◆ Written problem 1
In the records starting at the line containing "At what coordinates should I click to accomplish: Open" and ending at the line containing "[x=1421, y=686]", substitute "button" for "widget" and change nothing else. Leave the pictures out of your answer.

◆ Document
□ □ □
Full suite: `scripts/run_tests.sh tests/hermes_cli/` → 5646 passed, 0 failed.

Fixes #33788.
---
 hermes_cli/main.py                            | 138 +++++++++++++++---
 tests/hermes_cli/test_cmd_update.py           |  26 +++-
 .../hermes_cli/test_run_with_idle_timeout.py  |  67 +++++++++
 tests/hermes_cli/test_web_ui_build.py         |  60 +++++---
 4 files changed, 246 insertions(+), 45 deletions(-)
 create mode 100644 tests/hermes_cli/test_run_with_idle_timeout.py

diff --git a/hermes_cli/main.py b/hermes_cli/main.py
index 4d9b37db240..4490d59cbd6 100644
--- a/hermes_cli/main.py
+++ b/hermes_cli/main.py
@@ -6509,6 +6509,104 @@ def _web_ui_build_needed(web_dir: Path) -> bool:
     return False
 
 
+def _run_with_idle_timeout(
+    cmd: list[str],
+    cwd: Path,
+    *,
+    idle_timeout_seconds: int = 180,
+    indent: str = "    ",
+) -> subprocess.CompletedProcess:
+    """Run a subprocess that streams output, with an idle-output timeout.
□ □ □
◆ Written problem 2
Name every parameter of the `_run_with_idle_timeout` function defined in the patch.

◆ Material supplied
□ □ □
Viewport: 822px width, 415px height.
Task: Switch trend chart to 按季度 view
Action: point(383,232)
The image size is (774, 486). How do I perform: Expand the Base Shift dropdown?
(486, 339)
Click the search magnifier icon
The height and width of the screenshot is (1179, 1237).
□ □ □
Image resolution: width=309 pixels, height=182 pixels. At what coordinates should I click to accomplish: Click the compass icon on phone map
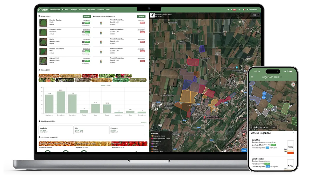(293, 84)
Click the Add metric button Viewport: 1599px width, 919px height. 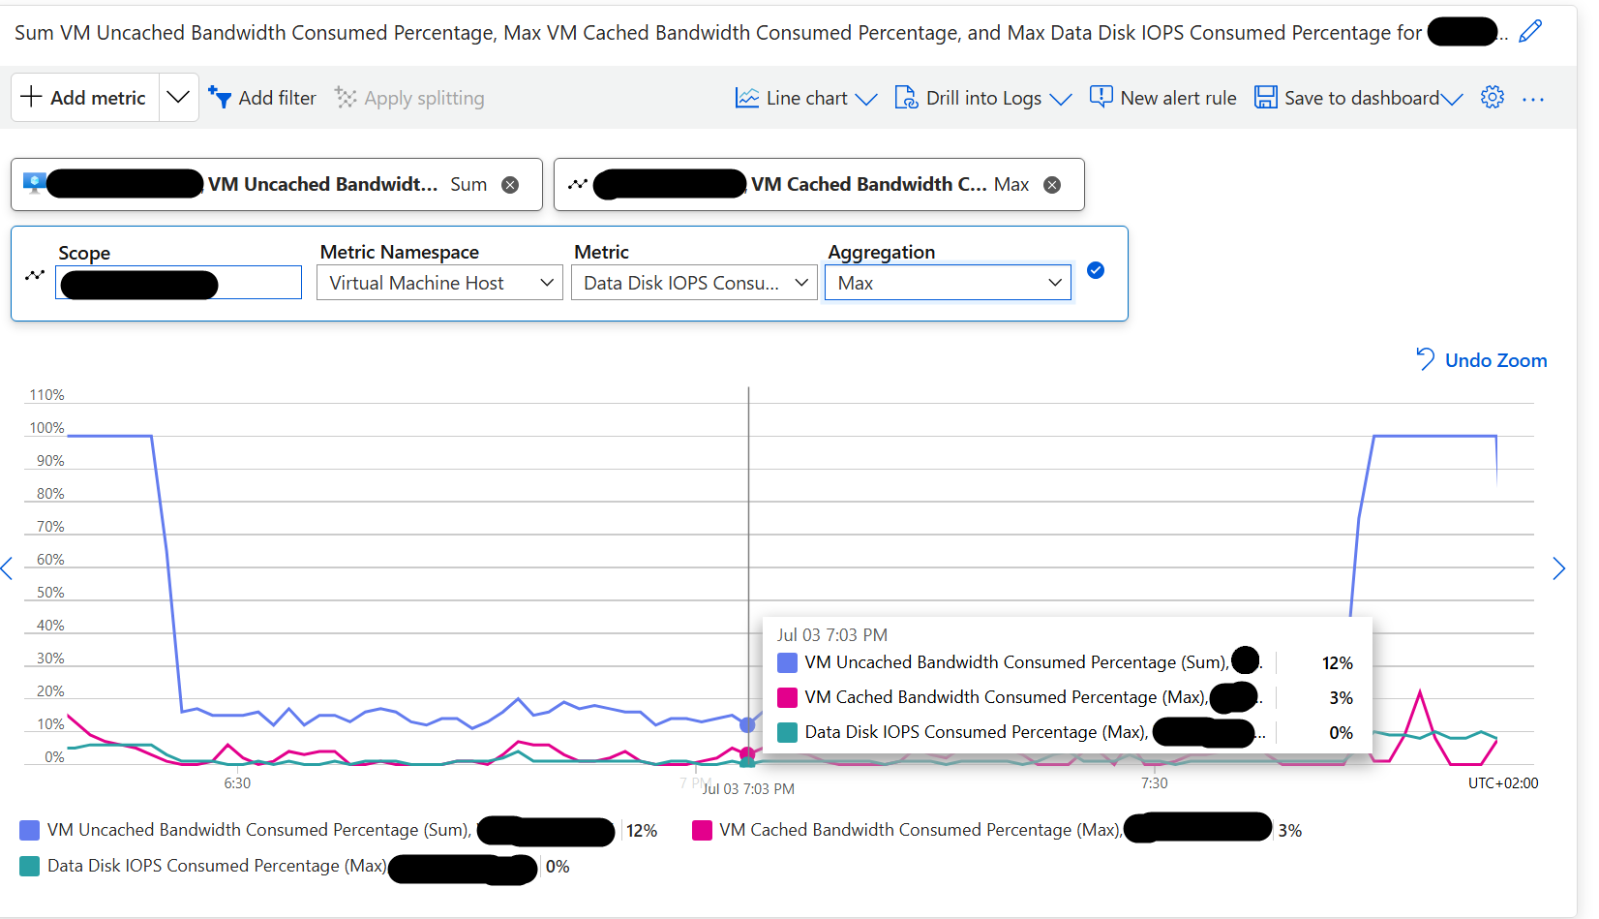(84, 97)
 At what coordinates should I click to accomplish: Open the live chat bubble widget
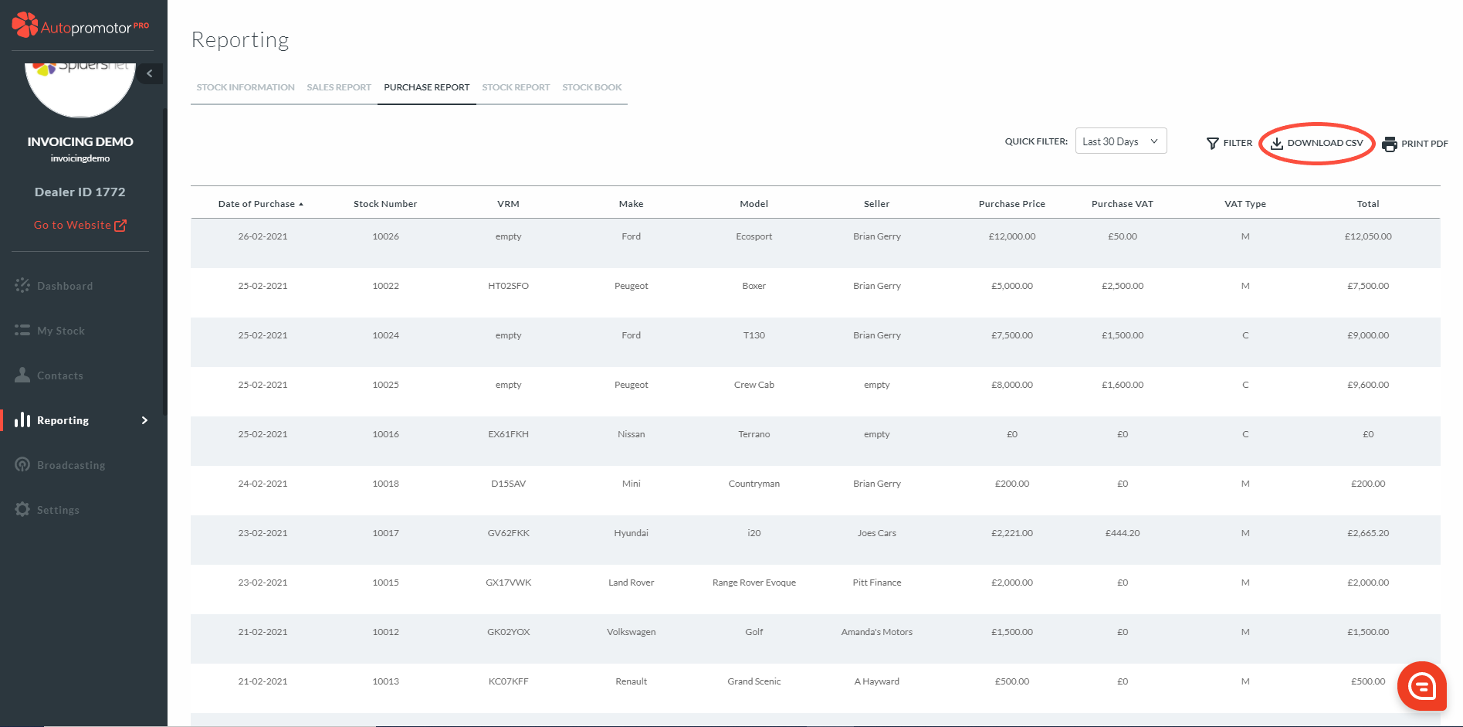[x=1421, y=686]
□ □ □
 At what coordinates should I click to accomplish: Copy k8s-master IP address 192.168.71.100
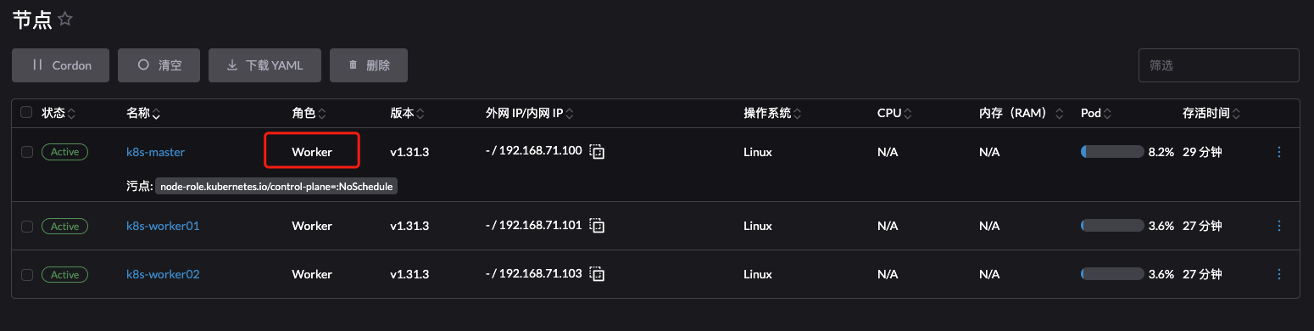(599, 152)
□ □ □
◆ Result 1
 At what coordinates should I click to accomplish: Open the live chat bubble button
[x=1421, y=686]

◆ Result 2
cmd, cwd, idle_timeout_seconds, indent